Each line below from the one containing "FRAGRANCE [menuitem] (12, 2009)" through the one containing "Styling [menuitem] (7, 2001)" is to be given again exactly, and no line outside that span.

▶ DATA TO EXAMINE:
◆ ◆ ◆ ◆ ◆ ◆ ◆
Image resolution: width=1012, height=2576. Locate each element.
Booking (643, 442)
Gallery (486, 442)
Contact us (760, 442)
◆ ◆ ◆ ◆ ◆ ◆ ◆
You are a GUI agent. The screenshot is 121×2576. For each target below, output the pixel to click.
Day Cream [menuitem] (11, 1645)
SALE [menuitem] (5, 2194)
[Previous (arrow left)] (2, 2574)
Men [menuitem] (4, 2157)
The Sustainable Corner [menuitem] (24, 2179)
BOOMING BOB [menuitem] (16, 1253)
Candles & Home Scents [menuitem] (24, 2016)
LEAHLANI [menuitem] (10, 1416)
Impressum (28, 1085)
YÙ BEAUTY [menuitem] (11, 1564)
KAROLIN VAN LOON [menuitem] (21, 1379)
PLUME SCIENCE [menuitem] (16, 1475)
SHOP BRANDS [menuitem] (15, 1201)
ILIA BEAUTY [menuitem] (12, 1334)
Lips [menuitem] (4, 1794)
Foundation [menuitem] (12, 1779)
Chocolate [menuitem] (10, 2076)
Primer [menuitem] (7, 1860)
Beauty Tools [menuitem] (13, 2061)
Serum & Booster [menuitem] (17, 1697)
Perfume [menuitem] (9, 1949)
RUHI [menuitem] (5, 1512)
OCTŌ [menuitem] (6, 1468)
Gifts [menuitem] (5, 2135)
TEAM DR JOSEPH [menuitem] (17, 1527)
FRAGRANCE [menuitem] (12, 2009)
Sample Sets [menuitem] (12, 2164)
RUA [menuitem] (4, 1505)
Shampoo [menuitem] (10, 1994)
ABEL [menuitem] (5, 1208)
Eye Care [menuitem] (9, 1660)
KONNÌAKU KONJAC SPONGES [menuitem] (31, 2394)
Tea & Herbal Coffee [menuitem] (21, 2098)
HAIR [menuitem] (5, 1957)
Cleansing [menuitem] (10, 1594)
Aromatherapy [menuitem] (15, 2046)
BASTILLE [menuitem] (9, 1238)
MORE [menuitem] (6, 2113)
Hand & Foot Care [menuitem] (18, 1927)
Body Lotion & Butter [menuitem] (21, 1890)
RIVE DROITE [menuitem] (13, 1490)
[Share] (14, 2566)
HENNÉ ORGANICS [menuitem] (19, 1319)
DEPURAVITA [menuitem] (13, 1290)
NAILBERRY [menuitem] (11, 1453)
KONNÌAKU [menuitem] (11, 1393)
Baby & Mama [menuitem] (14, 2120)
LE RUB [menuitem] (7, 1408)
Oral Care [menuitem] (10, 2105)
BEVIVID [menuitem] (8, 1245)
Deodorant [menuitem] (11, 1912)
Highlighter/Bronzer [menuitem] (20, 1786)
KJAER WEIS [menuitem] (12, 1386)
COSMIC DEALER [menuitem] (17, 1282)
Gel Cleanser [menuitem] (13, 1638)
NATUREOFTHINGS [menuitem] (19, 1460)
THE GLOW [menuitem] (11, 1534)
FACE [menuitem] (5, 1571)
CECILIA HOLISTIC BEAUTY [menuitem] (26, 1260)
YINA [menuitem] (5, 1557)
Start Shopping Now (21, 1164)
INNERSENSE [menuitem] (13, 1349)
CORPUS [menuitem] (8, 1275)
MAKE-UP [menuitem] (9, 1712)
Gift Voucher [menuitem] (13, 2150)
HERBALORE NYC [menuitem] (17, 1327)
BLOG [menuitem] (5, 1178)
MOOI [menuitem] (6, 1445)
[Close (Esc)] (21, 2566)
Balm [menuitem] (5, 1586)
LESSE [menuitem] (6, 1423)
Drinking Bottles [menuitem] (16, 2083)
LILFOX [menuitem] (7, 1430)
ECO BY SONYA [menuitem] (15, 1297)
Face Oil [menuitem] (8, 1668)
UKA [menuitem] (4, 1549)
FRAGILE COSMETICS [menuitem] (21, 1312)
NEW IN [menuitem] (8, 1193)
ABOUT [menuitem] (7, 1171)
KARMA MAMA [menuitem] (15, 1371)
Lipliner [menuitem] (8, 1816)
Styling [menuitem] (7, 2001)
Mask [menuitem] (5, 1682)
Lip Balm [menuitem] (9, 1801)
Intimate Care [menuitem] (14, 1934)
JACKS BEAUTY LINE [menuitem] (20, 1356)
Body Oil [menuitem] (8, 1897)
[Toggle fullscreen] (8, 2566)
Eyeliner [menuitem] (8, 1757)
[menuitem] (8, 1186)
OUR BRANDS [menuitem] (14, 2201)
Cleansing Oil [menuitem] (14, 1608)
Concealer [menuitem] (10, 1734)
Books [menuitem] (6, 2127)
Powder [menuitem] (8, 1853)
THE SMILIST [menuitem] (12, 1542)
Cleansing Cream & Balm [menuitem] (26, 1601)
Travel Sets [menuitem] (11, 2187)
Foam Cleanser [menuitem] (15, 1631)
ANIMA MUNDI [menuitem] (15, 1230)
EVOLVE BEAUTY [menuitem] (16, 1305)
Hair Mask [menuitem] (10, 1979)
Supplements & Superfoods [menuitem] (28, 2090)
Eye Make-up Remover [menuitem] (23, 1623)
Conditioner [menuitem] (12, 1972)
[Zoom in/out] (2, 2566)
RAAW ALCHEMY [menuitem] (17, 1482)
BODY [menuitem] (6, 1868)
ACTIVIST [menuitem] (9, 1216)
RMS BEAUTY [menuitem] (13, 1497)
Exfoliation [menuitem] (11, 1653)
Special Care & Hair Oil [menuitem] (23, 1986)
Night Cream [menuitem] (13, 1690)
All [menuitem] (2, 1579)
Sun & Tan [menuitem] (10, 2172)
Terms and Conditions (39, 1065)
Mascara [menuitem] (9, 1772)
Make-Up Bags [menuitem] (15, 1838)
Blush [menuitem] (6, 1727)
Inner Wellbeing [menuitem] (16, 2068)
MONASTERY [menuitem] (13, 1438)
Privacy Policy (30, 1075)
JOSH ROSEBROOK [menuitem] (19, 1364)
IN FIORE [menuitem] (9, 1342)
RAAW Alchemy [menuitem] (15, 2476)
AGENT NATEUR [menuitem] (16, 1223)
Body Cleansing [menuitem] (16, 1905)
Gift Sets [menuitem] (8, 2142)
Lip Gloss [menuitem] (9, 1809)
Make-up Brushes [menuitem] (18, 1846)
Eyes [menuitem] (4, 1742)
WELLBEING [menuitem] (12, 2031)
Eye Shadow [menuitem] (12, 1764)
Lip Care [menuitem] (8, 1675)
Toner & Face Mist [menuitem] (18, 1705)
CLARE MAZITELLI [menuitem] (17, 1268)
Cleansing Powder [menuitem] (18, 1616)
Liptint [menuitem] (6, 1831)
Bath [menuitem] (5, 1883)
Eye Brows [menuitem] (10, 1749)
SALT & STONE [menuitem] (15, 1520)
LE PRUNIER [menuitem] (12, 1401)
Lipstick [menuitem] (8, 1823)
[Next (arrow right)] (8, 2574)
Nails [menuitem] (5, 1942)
◆ ◆ ◆ ◆ ◆ ◆ ◆
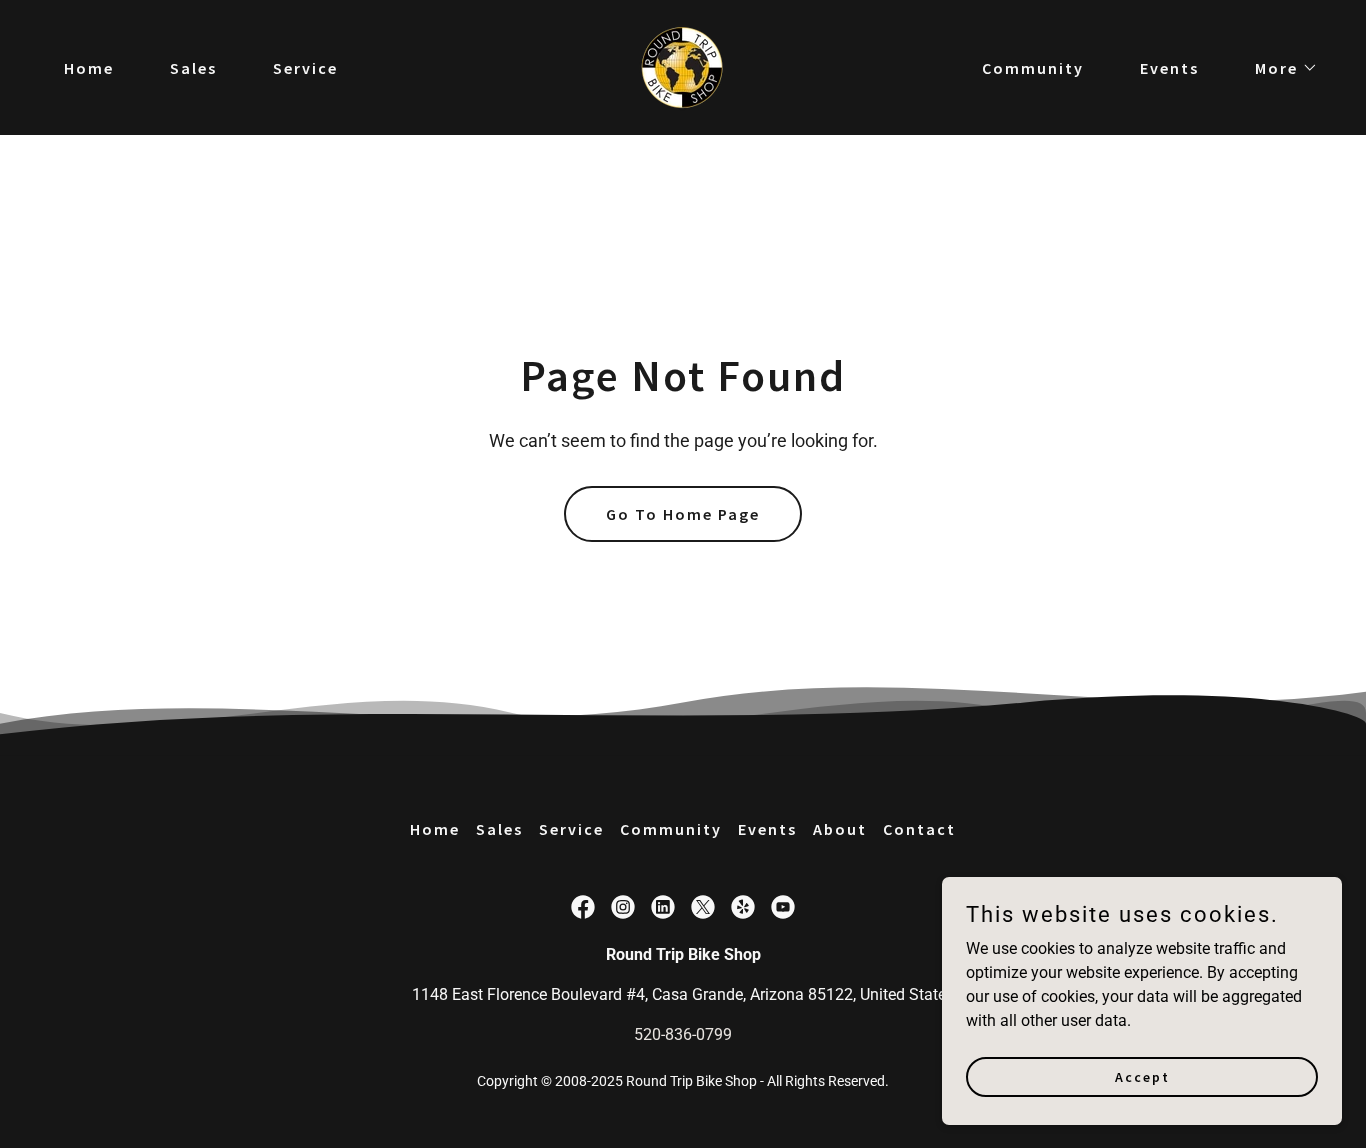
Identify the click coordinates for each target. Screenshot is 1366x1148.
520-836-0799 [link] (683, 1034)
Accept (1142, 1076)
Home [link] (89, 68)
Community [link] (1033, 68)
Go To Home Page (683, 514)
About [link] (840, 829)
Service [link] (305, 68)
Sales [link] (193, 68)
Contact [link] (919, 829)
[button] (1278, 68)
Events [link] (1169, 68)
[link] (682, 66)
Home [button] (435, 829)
◆ ◆ ◆ ◆ ◆ ◆ ◆
▶ YOUR SOLUTION:
FRAGRANCE [menuitem] (12, 2009)
Sample Sets [menuitem] (12, 2164)
RUA [menuitem] (4, 1505)
Shampoo [menuitem] (10, 1994)
ABEL [menuitem] (5, 1208)
Eye Care [menuitem] (9, 1660)
KONNÌAKU KONJAC SPONGES [menuitem] (31, 2394)
Tea & Herbal Coffee [menuitem] (21, 2098)
HAIR [menuitem] (5, 1957)
Cleansing [menuitem] (10, 1594)
Aromatherapy [menuitem] (15, 2046)
BASTILLE [menuitem] (9, 1238)
MORE [menuitem] (6, 2113)
Hand & Foot Care [menuitem] (18, 1927)
Body Lotion & Butter [menuitem] (21, 1890)
RIVE DROITE [menuitem] (13, 1490)
[Share] (14, 2566)
HENNÉ ORGANICS [menuitem] (19, 1319)
DEPURAVITA [menuitem] (13, 1290)
NAILBERRY [menuitem] (11, 1453)
KONNÌAKU [menuitem] (11, 1393)
Baby & Mama [menuitem] (14, 2120)
LE RUB [menuitem] (7, 1408)
Oral Care [menuitem] (10, 2105)
BEVIVID [menuitem] (8, 1245)
Deodorant [menuitem] (11, 1912)
Highlighter/Bronzer [menuitem] (20, 1786)
KJAER WEIS [menuitem] (12, 1386)
COSMIC DEALER [menuitem] (17, 1282)
Gel Cleanser [menuitem] (13, 1638)
NATUREOFTHINGS [menuitem] (19, 1460)
THE GLOW [menuitem] (11, 1534)
FACE [menuitem] (5, 1571)
CECILIA HOLISTIC BEAUTY [menuitem] (26, 1260)
YINA [menuitem] (5, 1557)
Start Shopping Now (21, 1164)
INNERSENSE [menuitem] (13, 1349)
CORPUS [menuitem] (8, 1275)
MAKE-UP [menuitem] (9, 1712)
Gift Voucher [menuitem] (13, 2150)
HERBALORE NYC [menuitem] (17, 1327)
BLOG [menuitem] (5, 1178)
MOOI [menuitem] (6, 1445)
[Close (Esc)] (21, 2566)
Balm [menuitem] (5, 1586)
LESSE [menuitem] (6, 1423)
Drinking Bottles [menuitem] (16, 2083)
LILFOX [menuitem] (7, 1430)
ECO BY SONYA [menuitem] (15, 1297)
Face Oil [menuitem] (8, 1668)
UKA [menuitem] (4, 1549)
FRAGILE COSMETICS [menuitem] (21, 1312)
NEW IN [menuitem] (8, 1193)
ABOUT [menuitem] (7, 1171)
KARMA MAMA [menuitem] (15, 1371)
Lipliner [menuitem] (8, 1816)
Styling [menuitem] (7, 2001)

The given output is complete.